Utility spokesperson Jeremy Slayton stuck to that two-word mantra when asked to comment on the commission’s injunction.
“Our filings and interconnection requirements are designed to ensure the same safety and reliability standard regardless of who builds the project,” Slayton said. “We believe this to be critical to maintaining a reliable energy grid.”
Alliance members maintain that neither safety nor reliability is being compromised with current commercial solar net metering. They claim the unnecessary parameters add at least 40% to project costs.
For instance, one rule required the use of an advanced form of cabling, also called dark fiber, which costs $150,000 to $250,000 per mile. Another piece of hardware, a distributed generation relay panel, runs $250,000.
In addition, solar companies said they would have to spend between $200,000 and $1.2 million per project on engineering and construction costs to be sure all the pieces were operating efficiently.
Smith and Robb are no strangers to tangles with Dominion. They bumped into similar interconnection issues two years ago when trying to site a 1.2-megawatt community solar project for low-income residents on 10 acres in Augusta County. Issues with that project still have not been resolved, Smith said.
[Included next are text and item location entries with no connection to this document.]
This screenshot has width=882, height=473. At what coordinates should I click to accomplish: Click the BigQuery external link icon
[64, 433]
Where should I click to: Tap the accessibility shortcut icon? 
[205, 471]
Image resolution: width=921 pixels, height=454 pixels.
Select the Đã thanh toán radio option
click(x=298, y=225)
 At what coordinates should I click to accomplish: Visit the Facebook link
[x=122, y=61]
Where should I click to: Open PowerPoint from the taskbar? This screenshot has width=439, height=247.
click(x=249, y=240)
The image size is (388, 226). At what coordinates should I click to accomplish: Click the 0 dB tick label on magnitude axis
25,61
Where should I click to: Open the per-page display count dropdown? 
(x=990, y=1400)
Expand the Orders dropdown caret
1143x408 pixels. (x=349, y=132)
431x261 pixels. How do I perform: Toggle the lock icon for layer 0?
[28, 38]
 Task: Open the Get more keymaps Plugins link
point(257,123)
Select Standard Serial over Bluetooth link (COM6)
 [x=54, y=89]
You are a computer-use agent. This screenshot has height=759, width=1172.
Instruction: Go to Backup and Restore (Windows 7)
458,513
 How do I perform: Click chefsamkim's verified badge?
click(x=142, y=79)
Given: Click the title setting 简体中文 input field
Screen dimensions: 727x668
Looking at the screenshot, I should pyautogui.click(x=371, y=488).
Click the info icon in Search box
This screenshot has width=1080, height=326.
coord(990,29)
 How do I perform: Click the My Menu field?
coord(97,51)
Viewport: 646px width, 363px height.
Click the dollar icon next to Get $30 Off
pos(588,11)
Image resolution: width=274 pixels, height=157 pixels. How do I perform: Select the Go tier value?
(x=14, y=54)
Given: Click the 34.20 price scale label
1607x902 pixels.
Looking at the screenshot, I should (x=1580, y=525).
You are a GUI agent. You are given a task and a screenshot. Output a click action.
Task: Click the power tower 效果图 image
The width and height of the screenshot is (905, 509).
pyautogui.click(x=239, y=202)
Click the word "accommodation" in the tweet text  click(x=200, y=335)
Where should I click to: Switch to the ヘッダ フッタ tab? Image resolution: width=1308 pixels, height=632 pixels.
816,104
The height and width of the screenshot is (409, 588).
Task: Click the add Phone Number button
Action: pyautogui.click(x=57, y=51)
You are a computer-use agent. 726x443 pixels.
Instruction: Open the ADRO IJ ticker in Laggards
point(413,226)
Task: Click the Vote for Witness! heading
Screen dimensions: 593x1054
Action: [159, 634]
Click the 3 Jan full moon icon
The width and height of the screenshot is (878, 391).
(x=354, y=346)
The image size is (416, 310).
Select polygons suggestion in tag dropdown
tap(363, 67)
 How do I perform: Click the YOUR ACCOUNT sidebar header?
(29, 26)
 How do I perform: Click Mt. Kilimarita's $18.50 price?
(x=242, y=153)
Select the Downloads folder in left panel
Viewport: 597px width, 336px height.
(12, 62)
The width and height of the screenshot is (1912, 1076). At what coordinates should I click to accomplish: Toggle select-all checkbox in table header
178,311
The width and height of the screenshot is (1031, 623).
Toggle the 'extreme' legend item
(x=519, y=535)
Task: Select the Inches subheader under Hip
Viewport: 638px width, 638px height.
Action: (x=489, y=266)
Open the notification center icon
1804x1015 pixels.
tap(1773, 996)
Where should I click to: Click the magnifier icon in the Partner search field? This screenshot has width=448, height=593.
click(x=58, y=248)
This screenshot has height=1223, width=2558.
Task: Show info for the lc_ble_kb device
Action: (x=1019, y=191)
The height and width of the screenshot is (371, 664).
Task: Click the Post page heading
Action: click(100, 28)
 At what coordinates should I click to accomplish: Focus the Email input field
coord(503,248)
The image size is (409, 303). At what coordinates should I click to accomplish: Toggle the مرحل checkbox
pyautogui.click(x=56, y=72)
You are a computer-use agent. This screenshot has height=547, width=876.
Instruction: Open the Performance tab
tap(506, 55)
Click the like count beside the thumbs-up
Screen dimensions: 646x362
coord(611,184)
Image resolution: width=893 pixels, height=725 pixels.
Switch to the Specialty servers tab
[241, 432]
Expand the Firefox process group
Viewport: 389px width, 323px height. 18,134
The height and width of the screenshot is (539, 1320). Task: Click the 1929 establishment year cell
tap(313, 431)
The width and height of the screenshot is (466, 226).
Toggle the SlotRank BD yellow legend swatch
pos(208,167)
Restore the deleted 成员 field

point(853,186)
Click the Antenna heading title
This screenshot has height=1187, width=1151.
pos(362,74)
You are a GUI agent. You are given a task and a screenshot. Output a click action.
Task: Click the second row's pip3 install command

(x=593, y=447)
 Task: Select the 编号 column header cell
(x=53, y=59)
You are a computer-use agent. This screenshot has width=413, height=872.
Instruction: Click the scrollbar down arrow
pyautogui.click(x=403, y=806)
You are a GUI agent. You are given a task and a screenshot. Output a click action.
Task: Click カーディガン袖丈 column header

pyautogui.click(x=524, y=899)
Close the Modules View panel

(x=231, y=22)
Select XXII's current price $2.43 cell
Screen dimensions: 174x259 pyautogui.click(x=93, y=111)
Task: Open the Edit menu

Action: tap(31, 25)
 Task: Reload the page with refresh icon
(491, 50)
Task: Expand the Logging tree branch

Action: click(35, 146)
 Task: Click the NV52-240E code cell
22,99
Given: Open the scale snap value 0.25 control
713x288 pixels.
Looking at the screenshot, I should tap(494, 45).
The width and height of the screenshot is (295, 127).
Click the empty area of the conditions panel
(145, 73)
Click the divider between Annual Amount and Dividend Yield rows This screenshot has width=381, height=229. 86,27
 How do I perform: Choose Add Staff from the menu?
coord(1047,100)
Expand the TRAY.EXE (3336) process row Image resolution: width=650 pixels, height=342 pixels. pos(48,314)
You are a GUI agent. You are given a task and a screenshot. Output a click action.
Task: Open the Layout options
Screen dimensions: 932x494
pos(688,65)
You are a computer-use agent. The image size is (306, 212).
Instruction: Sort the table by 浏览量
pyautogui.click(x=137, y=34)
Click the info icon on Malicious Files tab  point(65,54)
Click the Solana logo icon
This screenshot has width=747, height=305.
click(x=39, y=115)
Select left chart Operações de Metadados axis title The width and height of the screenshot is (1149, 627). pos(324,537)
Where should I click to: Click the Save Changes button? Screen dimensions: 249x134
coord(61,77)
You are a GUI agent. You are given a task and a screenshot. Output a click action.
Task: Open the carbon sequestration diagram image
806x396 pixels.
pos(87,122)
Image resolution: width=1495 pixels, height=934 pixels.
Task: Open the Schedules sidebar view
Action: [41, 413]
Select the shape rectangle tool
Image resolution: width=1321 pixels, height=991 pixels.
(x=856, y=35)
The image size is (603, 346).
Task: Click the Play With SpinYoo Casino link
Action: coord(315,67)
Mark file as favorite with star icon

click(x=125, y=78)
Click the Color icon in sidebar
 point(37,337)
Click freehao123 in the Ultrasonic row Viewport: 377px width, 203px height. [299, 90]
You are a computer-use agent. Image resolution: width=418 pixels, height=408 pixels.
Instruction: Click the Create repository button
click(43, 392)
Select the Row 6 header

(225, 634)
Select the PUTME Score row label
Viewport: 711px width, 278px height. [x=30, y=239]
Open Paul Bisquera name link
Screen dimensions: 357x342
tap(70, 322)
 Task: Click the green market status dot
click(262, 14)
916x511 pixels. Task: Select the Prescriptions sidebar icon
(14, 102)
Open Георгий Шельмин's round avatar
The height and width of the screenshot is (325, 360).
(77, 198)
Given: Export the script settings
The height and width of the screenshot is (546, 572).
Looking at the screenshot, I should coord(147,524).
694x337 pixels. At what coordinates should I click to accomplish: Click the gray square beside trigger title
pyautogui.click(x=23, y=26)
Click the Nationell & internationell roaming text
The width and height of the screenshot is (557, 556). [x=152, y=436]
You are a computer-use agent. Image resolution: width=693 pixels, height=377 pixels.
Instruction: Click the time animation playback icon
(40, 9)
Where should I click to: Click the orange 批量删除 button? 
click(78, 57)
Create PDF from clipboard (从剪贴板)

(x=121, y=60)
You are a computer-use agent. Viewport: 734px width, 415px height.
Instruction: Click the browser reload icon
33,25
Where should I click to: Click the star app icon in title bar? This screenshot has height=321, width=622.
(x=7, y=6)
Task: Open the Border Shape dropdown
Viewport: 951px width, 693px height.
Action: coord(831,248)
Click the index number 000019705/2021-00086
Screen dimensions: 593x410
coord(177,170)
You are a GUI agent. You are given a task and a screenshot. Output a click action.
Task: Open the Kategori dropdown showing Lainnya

He’s relieved the commission’s ruling puts the pair of Prince William school projects back on sound economic footing.
“The biggest unknown was not knowing how long all of this would take,” Smith said about the timeline of the Dominion challenge. “We had already put in a lot of money upfront with the engineering and ordering the panels.”
As it stands now, he’s relieved both installations will go online — but in 2024 rather than later this year.
The solar trailblazer is also reassured that the commission’s ruling will quash other utilities’ pursuit of add-on interconnection fees.
“Our fear was, if we lost, Appalachian Power and co-ops in Virginia would take a cue from Dominion and impose similar restrictions,” he said. “Dominion may have underestimated our willingness and capacity to take this to the mat with them”
Indeed. That relentlessness prompted the trailblazing solar developer to draw upon the sentiments of noted author and cultural anthropologist Margaret Mead.
“‘Never doubt that a small group of thoughtful committed individuals can change the world,’” Smith said, reciting Mead’s notable words from memory. “In fact, it’s the only thing that ever has.”